VIGEVANO. Se la Nuova pallacanestro Vigevano sopravviverà alla burrasca, non ripartirà da Gigi Garelli. Al suo posto ci sarà Franco Passera, allenatore di Omegna (B2). In questi giorni i dirigenti gialloblu stanno giocando una partita su più tavoli, come in un gioco di specchi che fa sembrare di volta in volta il bicchiere del futuro mezzo pieno o mezzo vuoto. Da una parte dicono che i problemi che li hanno spinti a minacciare la cessione del diritto sportivo non sono ancora risolti, dall'altra chiedono a Passera di tenersi libero fino al 20 giugno, scadenza entro il quale contano di dargli una risposta definitiva. Intanto i giocatori preparano la valigia, compreso il capitano Nicola Minessi.

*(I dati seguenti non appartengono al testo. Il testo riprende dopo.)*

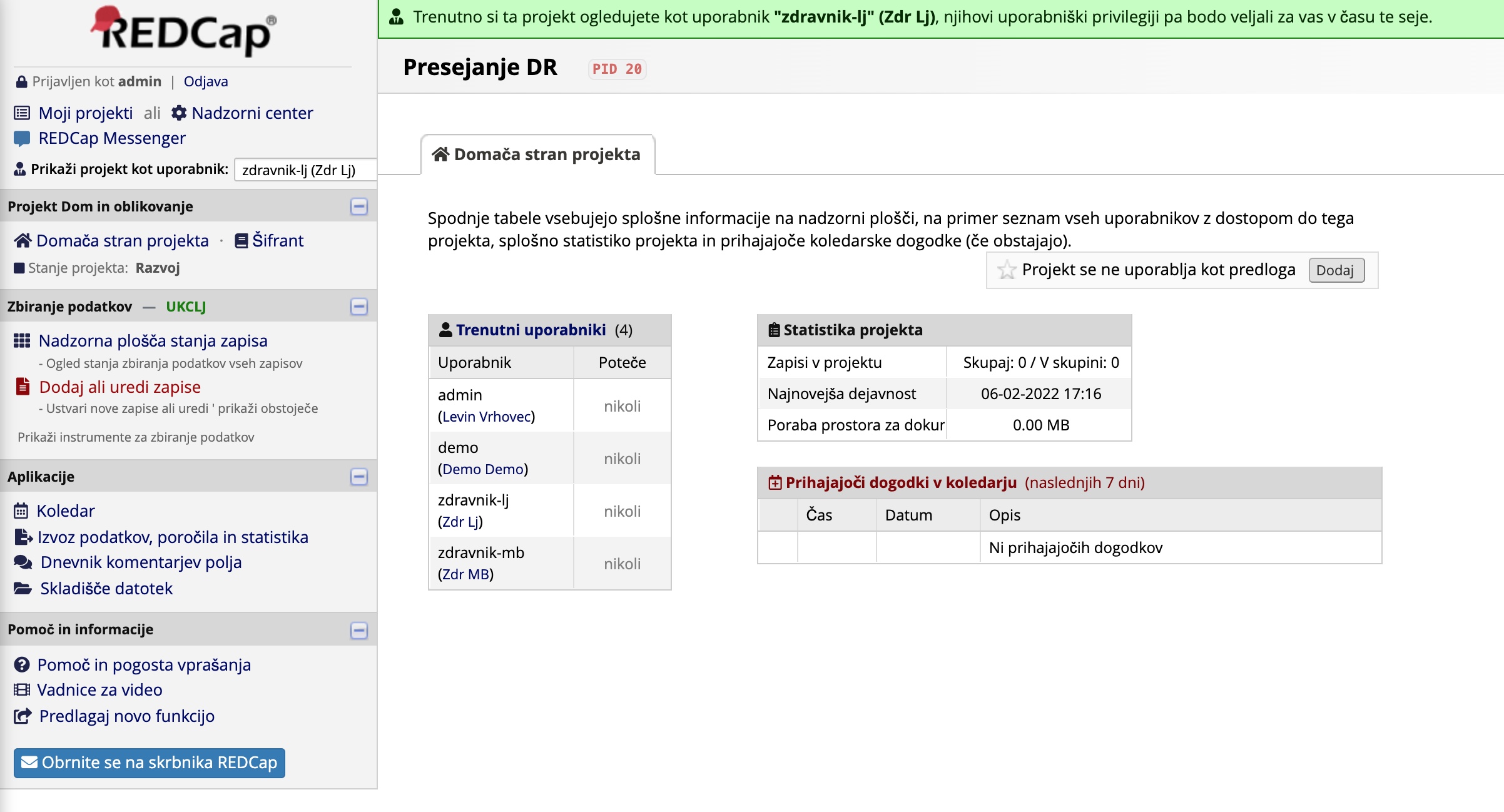Open the view-as-user dropdown

pyautogui.click(x=305, y=170)
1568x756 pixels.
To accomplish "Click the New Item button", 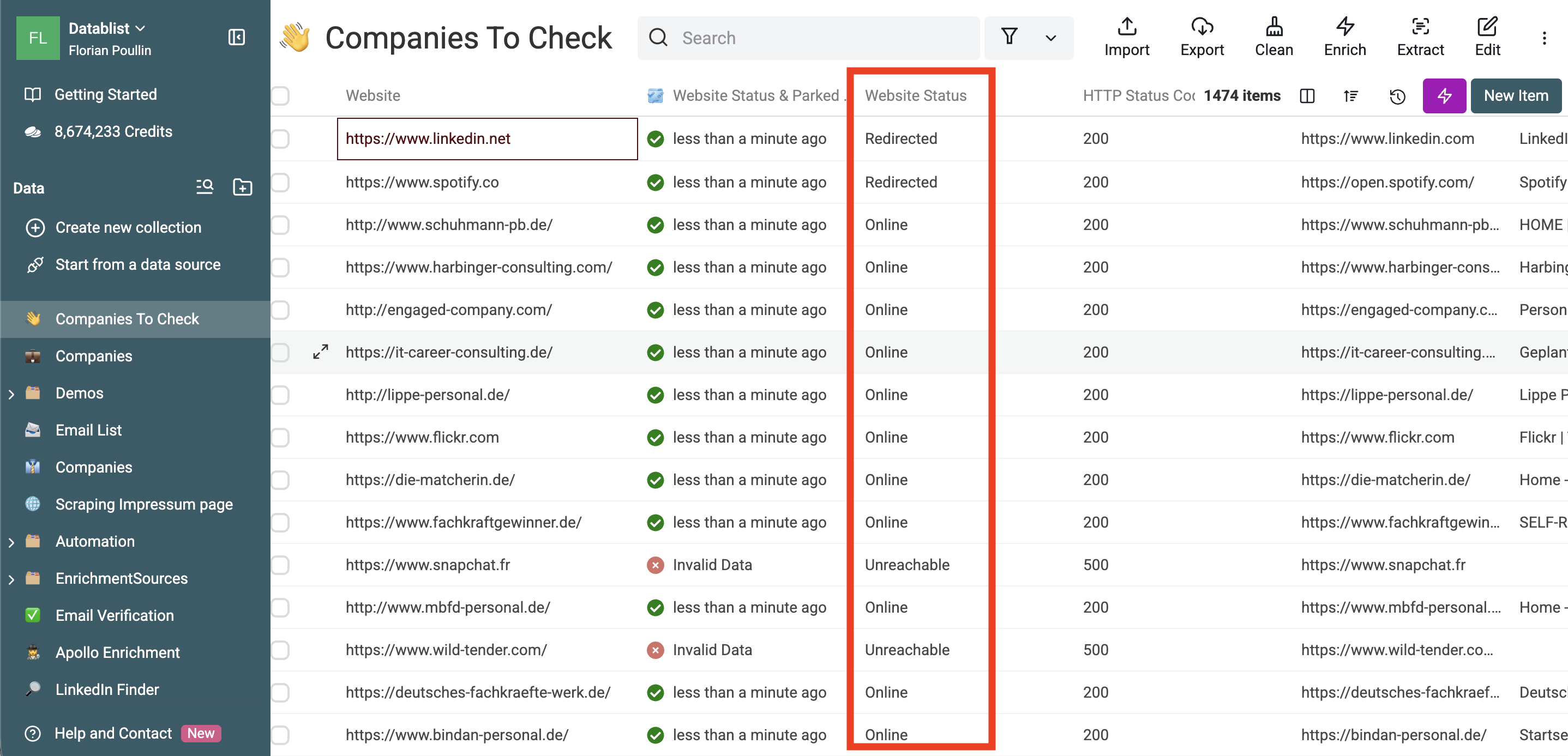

«Al momento stiamo lavorando - spiega Angelo Gnocchi, dirigente della Nuova - ma non ci sono novità rispetto al comunicato del 12 maggio. Entro 15 giorni però convocheremo un'assemblea degli azionisti e in quella sede tireremo le somme». Intanto i dirigenti hanno contattato Franco Passera, padre di Marco, il play che tre stagioni fa a Vigevano fu il vice di Lamma. Ex allenatore della Robur Varese, di Fidenza e di Omegna, tre team di B2, Passera è considerato un tecnico abile nel far crescere i giovani. Il suo arrivo a Vigevano, qualora il bicchiere del budget si riempisse fino a traboccare, significherebbe che la società sta pensando di costruire una squadra piena di scommesse, come quella di tre stagioni fa, composta da molti giocatori di B2. Anche il mercato dei diritti sportivi spinge all'ottimismo. Nell'ambiente dei dirigenti nessuno pensa che Vigevano venderà il diritto alla B1. La stessa Castelletto, che cede a Genova il diritto alla LegaDue, sta cercando di comprare una B1 da Castenaso o dalla Virtus 1934 Bologna. Il problema è che tra i pessimisti ci sono i giocatori ducali, che stanno abbandonando la nave. «Nessun dirigente a Vigevano ci ha parlato di programmi - spieega Nicola Minessi, il capitano del Ventaglio - . In queste condizioni è difficile capire come finirà». Si dice che la guardia bresciana stia per diventare un giocatore di Lumezzane (B1): «E' una delle poche società ad avere già le idee chiare sul futuro - commenta la guardia - e sono anni che parlo con loro, ma non ho ancora deciso. A Vigevano però ci sono troppi punti di domanda». Sembra un addio. «Questa vicenda mi rende triste perché i tifosi vigevanesi si sono affezionati a me e io a loro. Spero che la squadra non sparisca - risponde il bresciano - ma nessun giocatore può aspettare a lungo e del resto è stata la società a dirci di guardarci attorno». E Minessi un mercato ce l'ha. «So che il ginocchio mi limita - chiude - ma se il livello è questo posso continuare a giocare in B1 perché di ragazzi bravi ce ne sono pochi». Peccato, senza Minessi e Garelli non sarà la stessa cosa.